Eagles fans who went to bed early Sunday night awoke to a Veterans Day surprise when the Dallas Cowboys came up just short against a Minnesota Vikings team that typically struggles on the road against any representative opponent.

The result means the Eagles and Cowboys are tied atop the NFC East at 5-4, although the latter is still technically in front due to an earlier win in North Texas. The good news is the path forward appears easier, at least on paper, for Philadelphia.

The teams remaining on the Eagles' schedule have won at just over a 41 percent clip and that's skewed by the next two home opponents -- New England and Seattle. Philadelphia's final five games feature two games with a poor New York Giants team, another with an organization trying (and sometimes failing) to lose in Miami, and moribund Washington. The only outlier in that stretch is a Week 16 affair at Lincoln Financial Field with Dallas, a contest that figures to serve as essentially an NFC East Championship Game.

If that wasn't sunny enough from now until the end of the regular season, the Eagles will step on an airplane exactly once the rest of the way, to South Florida for that aforementioned game against the talent-challenged Dolphins.

Dallas, meanwhile, faces a seven-game closing stretch where its scheduled opponents have been winning at a 51 percent pace.

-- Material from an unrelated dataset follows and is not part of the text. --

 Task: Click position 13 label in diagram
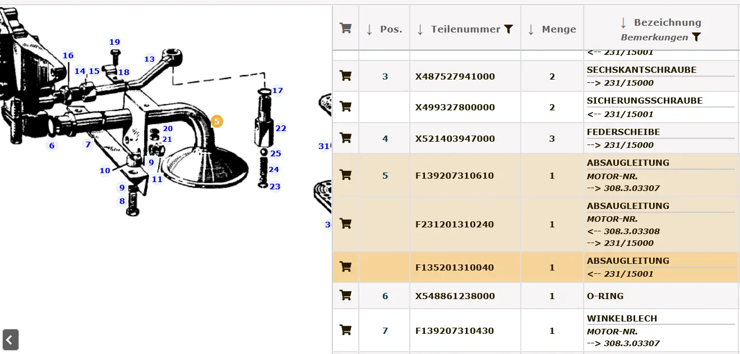(x=149, y=59)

Favorable circumstances aside, the Eagles still have to finish with that potential leg up and it all started with the bye-week self-scout on both sides of the football.

On offense, it starts with figuring out how to get more out of the disappointing wide-receiving corps where the underachieving Alshon Jeffery and Nelson Agholor have to right things and Jordan Matthews, back for a third go-round in town, will presumably be he Band-Aid for the overmatched Mack Hollins and the not ready for prime time J.J. Arcega-Whiteside.

Doug Pederson must also continue to lean on the strength of the team, which remains the offensive line, and build on what the Eagles have found with the Jordan Howard/Miles Sanders split in the backfield.

Defensively, integrating Tim Jernigan more and more should only help the defensive front, while getting Nigel Bradham, the team's only real somewhat established second-level defender, back from an ankle injury should make things easier there.

In the secondary, Jim Schwartz has to figure out if the get backs of Jalen Mills, Ronald Darby and Avonte Maddox from injury have really made things that much better or is it a mirage built of the foundation of Josh Allen and Mitchell Trubisky incompetence?

Finally, Howie Roseman's decision to cut bait on veteran safety Andrew Sendejo in exchange for what will likely be an extra fourth-round pick next April will force Schwartz to decide what he wants to do with one of his favored packages -- the big nickel. The DC could go traditional dime with Rasul Douglas joining the three starting CBs on the field or he could move Maddox back to safety which becomes more likely if and when Cre'Von LeBlanc is back from injured reserve.

There is plenty to do but all of it becomes easier to accomplish without those threatening skies.